С края портрета мои родители. Мама с чопорным видом, в очках с уже толстыми стеклами. И папа, поднимающий меня со своих колен и смущенно улыбающийся. Как гласит семейное предание, в тот самый момент, когда «птичка вылетела», я с перепуга обмочил папины новые брюки. Папа смущен, но не сердится. Любил он своего первенца.

Да, еще на старом семейном портрете, два моих дяди, два папиных брата: Яша и Сюня.
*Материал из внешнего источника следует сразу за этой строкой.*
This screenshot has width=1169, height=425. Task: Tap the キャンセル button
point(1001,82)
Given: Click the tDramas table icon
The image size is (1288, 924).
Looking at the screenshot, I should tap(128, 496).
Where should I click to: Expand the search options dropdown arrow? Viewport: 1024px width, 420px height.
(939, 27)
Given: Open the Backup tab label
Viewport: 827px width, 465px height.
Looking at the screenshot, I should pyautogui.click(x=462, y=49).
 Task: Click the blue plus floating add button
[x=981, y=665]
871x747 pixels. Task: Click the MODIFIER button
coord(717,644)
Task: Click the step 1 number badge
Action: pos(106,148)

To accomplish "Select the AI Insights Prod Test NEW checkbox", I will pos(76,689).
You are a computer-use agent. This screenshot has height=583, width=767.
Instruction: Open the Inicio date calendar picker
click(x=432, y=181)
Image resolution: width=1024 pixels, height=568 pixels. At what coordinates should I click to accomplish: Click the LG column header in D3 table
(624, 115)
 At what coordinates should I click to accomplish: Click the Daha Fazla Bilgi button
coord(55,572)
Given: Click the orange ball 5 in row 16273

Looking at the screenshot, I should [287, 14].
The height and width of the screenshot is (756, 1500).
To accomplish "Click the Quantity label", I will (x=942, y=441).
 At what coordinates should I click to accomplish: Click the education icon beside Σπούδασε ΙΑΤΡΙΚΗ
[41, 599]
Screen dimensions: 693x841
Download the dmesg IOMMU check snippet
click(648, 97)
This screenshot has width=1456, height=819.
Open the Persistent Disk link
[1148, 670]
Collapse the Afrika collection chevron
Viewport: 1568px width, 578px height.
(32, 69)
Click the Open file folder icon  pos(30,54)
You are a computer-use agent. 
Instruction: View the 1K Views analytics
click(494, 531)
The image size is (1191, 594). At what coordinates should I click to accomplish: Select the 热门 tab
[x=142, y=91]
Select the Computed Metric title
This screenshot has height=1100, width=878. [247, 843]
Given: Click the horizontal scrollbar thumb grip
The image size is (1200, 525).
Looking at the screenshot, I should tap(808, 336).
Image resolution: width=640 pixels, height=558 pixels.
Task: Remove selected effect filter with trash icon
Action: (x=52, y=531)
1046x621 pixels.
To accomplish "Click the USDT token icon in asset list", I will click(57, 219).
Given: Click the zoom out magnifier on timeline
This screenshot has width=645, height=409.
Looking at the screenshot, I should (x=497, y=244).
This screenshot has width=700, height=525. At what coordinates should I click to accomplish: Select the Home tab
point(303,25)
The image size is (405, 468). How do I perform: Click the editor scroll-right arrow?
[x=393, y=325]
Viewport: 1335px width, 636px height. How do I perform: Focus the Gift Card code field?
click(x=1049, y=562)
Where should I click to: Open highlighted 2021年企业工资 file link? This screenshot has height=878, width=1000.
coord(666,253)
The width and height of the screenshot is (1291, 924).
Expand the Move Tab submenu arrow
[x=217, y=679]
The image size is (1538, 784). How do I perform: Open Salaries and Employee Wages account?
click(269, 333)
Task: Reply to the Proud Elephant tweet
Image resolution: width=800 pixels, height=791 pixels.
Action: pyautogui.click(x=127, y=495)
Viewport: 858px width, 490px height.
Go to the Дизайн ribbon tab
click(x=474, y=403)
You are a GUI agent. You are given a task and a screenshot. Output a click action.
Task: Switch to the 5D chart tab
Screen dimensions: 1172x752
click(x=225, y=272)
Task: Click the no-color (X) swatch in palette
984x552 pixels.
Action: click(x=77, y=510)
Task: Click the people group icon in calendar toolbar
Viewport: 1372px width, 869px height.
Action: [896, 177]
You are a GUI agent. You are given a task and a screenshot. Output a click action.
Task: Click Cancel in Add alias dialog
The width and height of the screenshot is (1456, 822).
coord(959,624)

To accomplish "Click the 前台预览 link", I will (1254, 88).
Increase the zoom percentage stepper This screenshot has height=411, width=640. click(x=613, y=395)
Сюня был «абиселе цидрейтер» – ну то есть немного чокнутый.

Мне мама рассказала его историю:


«Что я тебе скажу?.. Знаешь, что такое «а шлехт мазл»? Плохая судьба!.. Она твоему Сюне на роду была написана… Ну, правда, и папа, и твоя тетя Рейзл говорят, что до шести годочков он рос как все. Но тут его старший брат Миля решил ехать в Америку. Далась ему эта Америка!.. Так, мало того, что тащил жену и детей, он придумал везти с собой малолетнего Израиля, ну нашего Сюню то есть… Пока шли сборы, то да се, Сюня успел обегать весь город и прожужжать уши и ближним и дальним соседям: – Я еду в Америку! Я еду в Америку!.. Ну, старики кивали себе бородами: – Такой маленький, а уже едет в Америку!.. Так надо ж тебе! За неделю до отъезда этот мишигаст полез через дырку в заборе… Что его туда потянуло? Вот он и споткнулся, и напоролся на гвоздь. Пробил себе какую-то железу в горле… Был у них в городе старенький русский доктор. Уж чего он только не делал! Жизнь мальчишке спас, а что касается ума – извините!.. А, главное, когда рана зажила, оказалось, что старший брат давным-давно в Америке. А потом началась война, еще та, первая, и Америки как бы не стало. Она превратилась в отрезанный ломоть, отодвинутый на край стола. И далеко, и не укусишь. Таки какой смысл смотреть в ту сторону?..

Так считали все. Кроме твоего дяди. Паренек по-прежнему носился по местечку и приставал к старикам: – Вы знаете, мой брат Миля скоро выпишет меня в Америку!.. Представляешь, жара… надоедливые мухи. И тут этот цидрейтер, который вместо того, чтобы ходить в хедер, сочиняет «а пусты майсенс».

– Чепен зи мих, а коп! – отбрехивались старики.

Я-то его узнала, когда все они появились в Москве, в нашем подвале на Цветном бульваре. Здоровый такой бохер и весь в прыщах, и ум, как у семилетнего. Ни читать, ни писать не умел, по-русски знал два слова: «мать» и «перемать». Зато каждому встречному тыкал в лицо: – О, Форд!.. О, Эдисон!.. Америка!..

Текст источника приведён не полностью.